▸ Required work: Go through the entries below. Copy out every line that contains "will".

Saved entries
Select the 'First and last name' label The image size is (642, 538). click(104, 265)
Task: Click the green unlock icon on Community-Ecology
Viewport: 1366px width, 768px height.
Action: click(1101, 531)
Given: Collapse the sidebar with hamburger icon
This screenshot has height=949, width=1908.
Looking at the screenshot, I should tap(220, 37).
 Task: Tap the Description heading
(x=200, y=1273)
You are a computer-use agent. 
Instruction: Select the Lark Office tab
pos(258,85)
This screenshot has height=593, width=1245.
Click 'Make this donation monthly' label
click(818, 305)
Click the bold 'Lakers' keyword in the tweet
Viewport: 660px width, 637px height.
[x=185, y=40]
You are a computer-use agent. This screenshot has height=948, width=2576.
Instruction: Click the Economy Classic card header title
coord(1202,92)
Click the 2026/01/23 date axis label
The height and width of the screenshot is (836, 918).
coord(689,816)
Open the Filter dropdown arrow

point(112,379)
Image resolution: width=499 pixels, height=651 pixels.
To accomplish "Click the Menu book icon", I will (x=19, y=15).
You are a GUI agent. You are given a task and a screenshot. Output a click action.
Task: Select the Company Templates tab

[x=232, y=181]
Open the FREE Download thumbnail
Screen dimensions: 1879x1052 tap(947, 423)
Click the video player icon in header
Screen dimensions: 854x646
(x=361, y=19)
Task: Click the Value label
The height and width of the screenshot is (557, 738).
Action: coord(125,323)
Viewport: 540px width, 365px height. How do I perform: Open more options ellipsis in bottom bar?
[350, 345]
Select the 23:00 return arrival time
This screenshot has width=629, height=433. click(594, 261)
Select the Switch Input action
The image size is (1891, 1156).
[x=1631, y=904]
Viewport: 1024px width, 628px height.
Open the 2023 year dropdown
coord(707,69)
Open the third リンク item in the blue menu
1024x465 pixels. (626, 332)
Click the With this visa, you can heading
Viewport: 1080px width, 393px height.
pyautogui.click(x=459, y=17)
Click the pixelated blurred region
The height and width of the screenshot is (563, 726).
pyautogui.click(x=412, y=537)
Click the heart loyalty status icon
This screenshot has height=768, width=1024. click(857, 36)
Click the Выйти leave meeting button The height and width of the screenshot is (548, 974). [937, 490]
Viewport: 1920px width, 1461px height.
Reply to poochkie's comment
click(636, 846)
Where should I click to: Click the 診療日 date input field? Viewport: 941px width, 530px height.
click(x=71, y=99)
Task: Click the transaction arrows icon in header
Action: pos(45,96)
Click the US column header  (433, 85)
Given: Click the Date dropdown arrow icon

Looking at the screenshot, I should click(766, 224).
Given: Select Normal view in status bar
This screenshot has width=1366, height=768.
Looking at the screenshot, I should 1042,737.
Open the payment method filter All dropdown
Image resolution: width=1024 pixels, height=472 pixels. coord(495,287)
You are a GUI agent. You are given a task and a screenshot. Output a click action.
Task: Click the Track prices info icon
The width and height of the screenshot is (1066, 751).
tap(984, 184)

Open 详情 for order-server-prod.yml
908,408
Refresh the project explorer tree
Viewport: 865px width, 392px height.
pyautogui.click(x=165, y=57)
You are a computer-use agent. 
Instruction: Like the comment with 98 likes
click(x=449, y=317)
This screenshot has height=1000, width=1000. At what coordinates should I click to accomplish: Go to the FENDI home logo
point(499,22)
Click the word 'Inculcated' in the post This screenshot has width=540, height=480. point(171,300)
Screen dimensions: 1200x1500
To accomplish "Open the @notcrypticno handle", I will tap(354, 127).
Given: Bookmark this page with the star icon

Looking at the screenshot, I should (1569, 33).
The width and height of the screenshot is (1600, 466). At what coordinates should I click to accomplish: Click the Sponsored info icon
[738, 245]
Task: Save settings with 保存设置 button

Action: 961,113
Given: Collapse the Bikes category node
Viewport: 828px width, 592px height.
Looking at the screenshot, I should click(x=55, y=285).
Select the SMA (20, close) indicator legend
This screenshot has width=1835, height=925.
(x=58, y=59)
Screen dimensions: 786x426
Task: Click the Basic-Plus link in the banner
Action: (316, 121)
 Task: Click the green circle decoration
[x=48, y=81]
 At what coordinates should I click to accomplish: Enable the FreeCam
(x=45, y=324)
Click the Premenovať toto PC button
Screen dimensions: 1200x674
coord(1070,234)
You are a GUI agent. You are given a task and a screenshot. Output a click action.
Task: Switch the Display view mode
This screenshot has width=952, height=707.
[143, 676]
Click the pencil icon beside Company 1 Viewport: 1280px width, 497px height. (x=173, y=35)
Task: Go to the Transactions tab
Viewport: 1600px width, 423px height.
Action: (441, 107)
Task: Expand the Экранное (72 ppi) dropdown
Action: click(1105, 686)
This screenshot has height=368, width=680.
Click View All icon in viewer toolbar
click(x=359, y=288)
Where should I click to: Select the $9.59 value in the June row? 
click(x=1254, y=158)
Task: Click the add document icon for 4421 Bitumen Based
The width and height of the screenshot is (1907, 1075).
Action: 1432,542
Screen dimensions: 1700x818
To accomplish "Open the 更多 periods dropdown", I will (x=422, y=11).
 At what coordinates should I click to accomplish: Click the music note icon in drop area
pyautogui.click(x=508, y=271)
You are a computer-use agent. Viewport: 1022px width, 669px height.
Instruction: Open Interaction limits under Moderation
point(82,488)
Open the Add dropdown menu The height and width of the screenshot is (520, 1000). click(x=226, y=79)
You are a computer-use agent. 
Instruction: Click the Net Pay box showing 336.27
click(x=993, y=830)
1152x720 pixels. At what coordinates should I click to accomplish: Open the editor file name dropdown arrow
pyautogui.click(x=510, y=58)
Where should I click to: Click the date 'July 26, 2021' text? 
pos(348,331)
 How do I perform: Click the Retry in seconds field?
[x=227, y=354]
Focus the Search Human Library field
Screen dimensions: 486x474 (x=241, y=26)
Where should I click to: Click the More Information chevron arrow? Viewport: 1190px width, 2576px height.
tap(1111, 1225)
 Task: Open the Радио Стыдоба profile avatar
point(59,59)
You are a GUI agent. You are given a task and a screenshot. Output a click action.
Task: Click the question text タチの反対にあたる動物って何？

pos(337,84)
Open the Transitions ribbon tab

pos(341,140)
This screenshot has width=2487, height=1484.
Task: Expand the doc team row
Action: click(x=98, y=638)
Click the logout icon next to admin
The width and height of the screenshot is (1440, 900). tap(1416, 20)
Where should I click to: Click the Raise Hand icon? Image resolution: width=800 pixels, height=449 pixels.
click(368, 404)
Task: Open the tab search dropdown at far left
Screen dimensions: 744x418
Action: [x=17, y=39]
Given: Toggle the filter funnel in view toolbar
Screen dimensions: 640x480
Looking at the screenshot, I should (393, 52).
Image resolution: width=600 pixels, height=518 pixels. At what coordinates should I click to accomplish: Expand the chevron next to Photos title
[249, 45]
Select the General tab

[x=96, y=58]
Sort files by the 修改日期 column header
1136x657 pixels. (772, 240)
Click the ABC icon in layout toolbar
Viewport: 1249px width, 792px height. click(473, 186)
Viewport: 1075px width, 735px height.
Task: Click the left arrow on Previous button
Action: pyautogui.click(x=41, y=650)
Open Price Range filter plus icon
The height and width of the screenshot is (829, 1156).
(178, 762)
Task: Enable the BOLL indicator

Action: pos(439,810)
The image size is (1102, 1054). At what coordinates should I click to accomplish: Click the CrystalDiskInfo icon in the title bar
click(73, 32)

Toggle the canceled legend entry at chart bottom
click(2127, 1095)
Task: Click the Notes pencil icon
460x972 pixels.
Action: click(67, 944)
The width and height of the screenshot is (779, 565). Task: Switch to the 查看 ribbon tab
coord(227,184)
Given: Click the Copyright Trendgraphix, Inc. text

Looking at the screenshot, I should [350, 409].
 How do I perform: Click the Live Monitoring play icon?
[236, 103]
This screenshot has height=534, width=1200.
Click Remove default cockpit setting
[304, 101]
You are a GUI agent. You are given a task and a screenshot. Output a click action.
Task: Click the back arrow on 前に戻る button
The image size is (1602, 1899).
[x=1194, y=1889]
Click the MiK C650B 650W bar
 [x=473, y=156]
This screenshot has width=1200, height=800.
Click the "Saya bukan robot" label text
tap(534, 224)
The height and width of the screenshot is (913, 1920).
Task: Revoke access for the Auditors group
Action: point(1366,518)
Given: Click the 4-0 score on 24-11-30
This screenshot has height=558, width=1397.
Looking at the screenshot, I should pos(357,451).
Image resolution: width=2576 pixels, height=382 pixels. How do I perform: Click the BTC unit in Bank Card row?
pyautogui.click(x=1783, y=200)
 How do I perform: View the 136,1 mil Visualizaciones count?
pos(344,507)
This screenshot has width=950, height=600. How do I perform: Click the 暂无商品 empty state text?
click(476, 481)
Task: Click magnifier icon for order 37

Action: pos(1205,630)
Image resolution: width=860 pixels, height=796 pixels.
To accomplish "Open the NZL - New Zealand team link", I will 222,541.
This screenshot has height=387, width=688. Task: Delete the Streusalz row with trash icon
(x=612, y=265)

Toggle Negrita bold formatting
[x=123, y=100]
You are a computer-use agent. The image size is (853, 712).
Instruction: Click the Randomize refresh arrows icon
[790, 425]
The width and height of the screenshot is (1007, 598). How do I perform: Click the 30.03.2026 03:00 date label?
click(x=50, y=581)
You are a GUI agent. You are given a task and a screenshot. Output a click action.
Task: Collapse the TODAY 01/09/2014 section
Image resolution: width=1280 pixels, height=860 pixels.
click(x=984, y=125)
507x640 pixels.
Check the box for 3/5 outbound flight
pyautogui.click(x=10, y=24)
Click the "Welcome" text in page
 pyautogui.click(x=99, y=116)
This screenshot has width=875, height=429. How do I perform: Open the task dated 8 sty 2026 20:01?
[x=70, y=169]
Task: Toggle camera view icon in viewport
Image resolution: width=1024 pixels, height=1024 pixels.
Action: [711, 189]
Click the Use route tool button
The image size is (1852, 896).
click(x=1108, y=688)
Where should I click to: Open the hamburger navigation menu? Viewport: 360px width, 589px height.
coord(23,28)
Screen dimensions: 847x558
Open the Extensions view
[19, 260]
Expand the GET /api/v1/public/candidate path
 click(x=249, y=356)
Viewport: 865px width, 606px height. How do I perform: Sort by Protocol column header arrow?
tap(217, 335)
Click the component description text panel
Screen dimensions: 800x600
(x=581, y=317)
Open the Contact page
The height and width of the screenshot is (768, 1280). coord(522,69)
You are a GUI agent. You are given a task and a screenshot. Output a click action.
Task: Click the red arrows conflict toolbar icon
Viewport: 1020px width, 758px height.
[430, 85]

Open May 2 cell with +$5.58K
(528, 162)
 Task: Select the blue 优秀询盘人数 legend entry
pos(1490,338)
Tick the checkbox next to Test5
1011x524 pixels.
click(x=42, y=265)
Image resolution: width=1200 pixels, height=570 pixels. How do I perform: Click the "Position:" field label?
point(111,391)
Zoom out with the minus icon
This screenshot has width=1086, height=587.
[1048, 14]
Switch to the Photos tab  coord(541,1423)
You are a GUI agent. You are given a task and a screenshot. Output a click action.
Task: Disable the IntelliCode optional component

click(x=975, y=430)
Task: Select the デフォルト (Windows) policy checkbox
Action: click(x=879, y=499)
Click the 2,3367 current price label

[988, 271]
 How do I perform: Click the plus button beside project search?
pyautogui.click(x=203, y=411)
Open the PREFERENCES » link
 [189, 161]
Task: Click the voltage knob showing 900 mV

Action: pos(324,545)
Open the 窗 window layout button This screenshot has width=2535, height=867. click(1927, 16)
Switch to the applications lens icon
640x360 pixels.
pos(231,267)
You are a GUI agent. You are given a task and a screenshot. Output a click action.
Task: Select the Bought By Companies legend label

▸ Result of the exercise:
To accomplish "Click the Menu book icon", I will (x=19, y=15).
To accomplish "Open the @notcrypticno handle", I will tap(354, 127).
To accomplish "Open the 更多 periods dropdown", I will (x=422, y=11).
To accomplish "Open the NZL - New Zealand team link", I will 222,541.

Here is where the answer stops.